EFFECT OF PROLINE MUTATIONS ON THE STABILITY AND KINETICS OF FOLDING OF STAPHYLOCOCCAL NUCLEASE

The role of proline in the stability and kinetics of folding of wild-type staphylococcal nuclease and its P117G, P117T, and P31A mutants was examined as a function of guanidinium thiocyanate (Gdn.SCN) concentration. Replacement of Pro-117 with Gly or Thr caused small increases in stability, whereas substitution of Pro-31 by Ala led to a small decrease in stability. The slopes of the plots of DELTAG against denaturant concentration (m) for the mutant proteins are significantly smaller than for the wild-type, suggesting a decrease in the solvent-accessible surface area of the denatured state relative to that of the wild-type.
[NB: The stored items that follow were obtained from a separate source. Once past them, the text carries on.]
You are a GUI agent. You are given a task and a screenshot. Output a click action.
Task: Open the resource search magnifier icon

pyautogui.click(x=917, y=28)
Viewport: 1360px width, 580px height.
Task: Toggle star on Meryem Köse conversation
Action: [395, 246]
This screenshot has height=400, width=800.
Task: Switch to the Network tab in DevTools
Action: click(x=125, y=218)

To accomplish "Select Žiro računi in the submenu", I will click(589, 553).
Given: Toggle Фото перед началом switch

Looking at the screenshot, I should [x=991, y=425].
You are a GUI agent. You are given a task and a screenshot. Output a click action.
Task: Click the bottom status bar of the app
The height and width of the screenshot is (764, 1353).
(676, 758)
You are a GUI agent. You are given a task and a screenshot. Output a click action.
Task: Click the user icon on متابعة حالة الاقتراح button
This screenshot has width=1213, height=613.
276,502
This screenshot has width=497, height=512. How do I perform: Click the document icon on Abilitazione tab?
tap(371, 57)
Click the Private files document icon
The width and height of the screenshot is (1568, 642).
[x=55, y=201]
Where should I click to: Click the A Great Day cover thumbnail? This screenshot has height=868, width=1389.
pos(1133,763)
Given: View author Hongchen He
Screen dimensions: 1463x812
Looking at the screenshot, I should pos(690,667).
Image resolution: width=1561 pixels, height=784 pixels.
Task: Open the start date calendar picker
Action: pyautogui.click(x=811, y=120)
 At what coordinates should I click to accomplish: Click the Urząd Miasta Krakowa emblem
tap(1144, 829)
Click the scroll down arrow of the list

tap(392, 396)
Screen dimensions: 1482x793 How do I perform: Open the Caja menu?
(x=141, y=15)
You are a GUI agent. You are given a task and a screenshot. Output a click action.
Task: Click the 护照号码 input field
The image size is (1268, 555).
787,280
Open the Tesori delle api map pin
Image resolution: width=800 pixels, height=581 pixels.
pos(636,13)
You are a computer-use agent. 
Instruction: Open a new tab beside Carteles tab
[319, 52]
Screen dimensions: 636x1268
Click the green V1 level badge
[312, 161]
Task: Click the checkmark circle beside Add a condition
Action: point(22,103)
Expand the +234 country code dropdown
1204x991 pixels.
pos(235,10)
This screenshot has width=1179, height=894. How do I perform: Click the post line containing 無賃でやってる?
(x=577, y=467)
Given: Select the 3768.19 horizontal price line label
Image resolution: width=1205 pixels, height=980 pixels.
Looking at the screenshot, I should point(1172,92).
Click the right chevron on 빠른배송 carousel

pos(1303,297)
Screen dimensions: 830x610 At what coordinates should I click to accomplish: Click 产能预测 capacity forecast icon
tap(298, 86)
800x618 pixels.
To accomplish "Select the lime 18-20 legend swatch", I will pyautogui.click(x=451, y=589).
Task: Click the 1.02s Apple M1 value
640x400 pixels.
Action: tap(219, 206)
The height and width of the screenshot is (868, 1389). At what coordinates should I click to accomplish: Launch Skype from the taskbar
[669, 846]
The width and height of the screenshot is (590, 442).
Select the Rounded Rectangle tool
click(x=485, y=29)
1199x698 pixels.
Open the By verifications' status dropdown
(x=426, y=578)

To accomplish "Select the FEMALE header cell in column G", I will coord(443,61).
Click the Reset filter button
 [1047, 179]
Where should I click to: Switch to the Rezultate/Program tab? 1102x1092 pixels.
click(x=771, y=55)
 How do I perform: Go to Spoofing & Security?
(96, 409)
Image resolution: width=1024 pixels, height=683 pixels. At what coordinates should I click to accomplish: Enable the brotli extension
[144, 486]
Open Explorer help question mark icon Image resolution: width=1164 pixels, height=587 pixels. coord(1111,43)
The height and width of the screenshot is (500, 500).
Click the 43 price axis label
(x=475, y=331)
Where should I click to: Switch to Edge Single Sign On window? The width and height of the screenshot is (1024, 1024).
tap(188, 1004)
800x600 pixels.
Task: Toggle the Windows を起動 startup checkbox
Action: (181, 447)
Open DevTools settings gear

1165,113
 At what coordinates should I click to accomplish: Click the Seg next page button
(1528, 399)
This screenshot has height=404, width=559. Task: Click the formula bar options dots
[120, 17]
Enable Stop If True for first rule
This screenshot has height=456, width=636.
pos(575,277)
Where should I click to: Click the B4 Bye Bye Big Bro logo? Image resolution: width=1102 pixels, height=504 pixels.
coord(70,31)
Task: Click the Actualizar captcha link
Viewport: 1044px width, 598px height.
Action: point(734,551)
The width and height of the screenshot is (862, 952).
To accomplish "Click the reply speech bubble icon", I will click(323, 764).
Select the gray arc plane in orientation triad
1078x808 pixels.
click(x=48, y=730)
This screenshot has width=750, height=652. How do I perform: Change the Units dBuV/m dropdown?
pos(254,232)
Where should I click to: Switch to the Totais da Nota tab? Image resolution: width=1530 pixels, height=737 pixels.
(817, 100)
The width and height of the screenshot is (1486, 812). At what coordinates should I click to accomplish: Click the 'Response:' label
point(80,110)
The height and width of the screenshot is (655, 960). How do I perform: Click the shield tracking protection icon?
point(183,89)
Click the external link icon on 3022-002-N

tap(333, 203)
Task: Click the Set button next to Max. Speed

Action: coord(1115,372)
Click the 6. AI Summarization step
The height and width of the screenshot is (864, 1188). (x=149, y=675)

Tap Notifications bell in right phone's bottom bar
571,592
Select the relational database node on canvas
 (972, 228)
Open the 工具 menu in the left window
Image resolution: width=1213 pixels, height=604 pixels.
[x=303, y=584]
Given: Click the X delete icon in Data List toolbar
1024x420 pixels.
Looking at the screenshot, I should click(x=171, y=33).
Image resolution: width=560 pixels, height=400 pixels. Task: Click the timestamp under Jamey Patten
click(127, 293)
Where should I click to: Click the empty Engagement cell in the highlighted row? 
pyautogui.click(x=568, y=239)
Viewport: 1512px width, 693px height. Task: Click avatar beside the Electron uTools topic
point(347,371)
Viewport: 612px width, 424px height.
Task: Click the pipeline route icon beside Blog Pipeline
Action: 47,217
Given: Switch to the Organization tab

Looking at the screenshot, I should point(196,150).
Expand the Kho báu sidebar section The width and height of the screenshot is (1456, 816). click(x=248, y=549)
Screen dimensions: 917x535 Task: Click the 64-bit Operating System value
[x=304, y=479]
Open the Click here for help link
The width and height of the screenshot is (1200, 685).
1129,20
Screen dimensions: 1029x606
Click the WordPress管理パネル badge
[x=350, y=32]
The rates of unfolding and refolding were monitored using tryptophan fluorescence. The kinetic traces for refolding in the presence of Gdn.SCN were triphasic for the wild-type protein and P31A but biphasic for P117G and P117T mutants. The slower phases were typically 10% of the total amplitude except in the transition region. The rates of the fastest and medium phases of the wild-type were essentially unaffected by the mutations. Double-jump experiments in which the protein was unfolded in a high concentration of denaturant for a short time period and then refolded to final Gdn.SCN concentrations near the C(m) revealed a fast increase in fluorescence emission corresponding to formation of the native state, followed by a slower decrease with an amplitude that varied with the guanidine concentration and time of unfolding. The slower phase is ascribed to proline isomerization and was observed for wild-type and mutants at both proline positions, indicating the presence of a second, nonnative proline conformation in the unfolded protein. We conclude that the isomerization of Pro-117, which is in the less stable cis conformation in the native state, is responsible for the guanidine-independent slow-folding kinetic phase seen with the wild-type. An additional proline isomerization (or isomerizations), in which a significant amount of the nonnative (cis) conformation is formed in the unfolded state, is responsible for the intermediate kinetic phase seen with the wild-type and P31A mutant and the slow phase for the P117 mutants as well as the proline isomerization seen in the double-jump assays with the P117 mutants.